■ Your goal:
Transcribe verbatim every line from the line containing "Come scegliere i" to the end of the entries, including both endpoints. Output nothing beyond those lines.

■ Material for this task:
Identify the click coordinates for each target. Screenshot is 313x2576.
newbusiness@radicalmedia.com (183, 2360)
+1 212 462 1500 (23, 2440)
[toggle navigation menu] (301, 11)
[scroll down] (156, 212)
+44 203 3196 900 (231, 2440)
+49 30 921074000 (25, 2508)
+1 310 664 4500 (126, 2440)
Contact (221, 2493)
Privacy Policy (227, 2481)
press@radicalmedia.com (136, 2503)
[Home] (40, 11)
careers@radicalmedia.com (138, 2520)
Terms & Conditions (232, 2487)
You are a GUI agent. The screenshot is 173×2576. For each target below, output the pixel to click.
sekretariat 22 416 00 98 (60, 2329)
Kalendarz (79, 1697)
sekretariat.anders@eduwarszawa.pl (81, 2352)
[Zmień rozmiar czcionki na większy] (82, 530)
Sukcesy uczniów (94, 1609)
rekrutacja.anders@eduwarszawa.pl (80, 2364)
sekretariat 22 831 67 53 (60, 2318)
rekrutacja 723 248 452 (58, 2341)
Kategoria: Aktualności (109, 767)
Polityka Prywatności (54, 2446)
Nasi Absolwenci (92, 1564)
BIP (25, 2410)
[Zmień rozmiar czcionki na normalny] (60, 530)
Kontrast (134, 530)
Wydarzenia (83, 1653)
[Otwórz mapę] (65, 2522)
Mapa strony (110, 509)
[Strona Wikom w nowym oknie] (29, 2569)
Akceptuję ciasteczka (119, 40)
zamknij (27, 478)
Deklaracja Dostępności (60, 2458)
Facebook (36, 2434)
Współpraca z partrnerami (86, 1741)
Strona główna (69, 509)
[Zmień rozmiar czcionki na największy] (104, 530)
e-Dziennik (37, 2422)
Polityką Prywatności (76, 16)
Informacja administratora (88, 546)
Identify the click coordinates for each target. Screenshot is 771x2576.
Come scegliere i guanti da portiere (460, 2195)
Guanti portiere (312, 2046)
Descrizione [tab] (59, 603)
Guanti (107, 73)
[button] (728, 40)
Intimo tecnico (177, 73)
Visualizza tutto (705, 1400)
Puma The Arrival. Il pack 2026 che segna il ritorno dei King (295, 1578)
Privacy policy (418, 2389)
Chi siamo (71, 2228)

■ Answer for the task:
Come scegliere i guanti da portiere (460, 2195)
Guanti portiere (312, 2046)
Descrizione [tab] (59, 603)
Guanti (107, 73)
[button] (728, 40)
Intimo tecnico (177, 73)
Visualizza tutto (705, 1400)
Puma The Arrival. Il pack 2026 che segna il ritorno dei King (295, 1578)
Privacy policy (418, 2389)
Chi siamo (71, 2228)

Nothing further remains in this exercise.